The lack of villains doesn’t last, in what is, after all, a superhero title, despite being written more like an action thriller sometimes. Dixon has deliberately characterised Blockbuster’s costumed help as second rate, underlined as he sets a new hire about them. That’s not necessarily a bad thing, but it seems at first that Shrike is a glaringly obvious Wolverine knock-off, although one introduced because of his ties to Dick’s past (see Robin Year One). Thankfully he progresses beyond that initial impression, developing into a different type of threat, although one seemingly able to clone ninja assistants at will.

Artistically it’s a period of transition. Greg Land (sample spread left) leaves after three chapters, and it’s the final artist here, Trevor McCarthy, who’ll take the series forward.

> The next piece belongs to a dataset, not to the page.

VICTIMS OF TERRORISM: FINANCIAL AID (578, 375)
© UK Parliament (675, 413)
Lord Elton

Both are strong on action and personality, but Land has the more appealing gloss, while McCarthy’s enthusiastic and talented. He doesn’t approach the stylistic excess of former artist Scott McDaniel, yet there are places where style is prioritised. Rick Leonardi (sample right) is a safe pair of old hands, but Mike Lilly, although not poor, is more ordinary in this company.

Barbara Gordon, Oracle, has been playing a growing part, Dixon moving Nightwing into a relationship with her. Oracle’s hacking talents have proved a great addition to plots in the past, and work that way here also, but the relationship is unconvincing. That applies to all Nightwing’s relationships with women under Dixon. He needs a woman around for some plots, and the most convenient way is to introduce a scenario of will they or won’t they?, which has especially prevented Clancy being anything more than a neat joke to begin with, and a cheap shock since. Oracle bolsters the plots, yet has been doing that without a hint of romance in the past. Dixon is aware enough to run a joke about Nightwing and women in the final chapter.

From starting Nightwing as a very direct series of action thrillers, Dixon has gradually increased the foreshadowing, and the final chapter’s personality-developing look at Dick as a policeman is almost exclusively that. It’s effective, but as noted, the follow-up would be published fifteen years later as Lethal Force.

Essentially the same content is found in the later reprint selection Shrike, which also supplies two Nightwing one-shots not included here.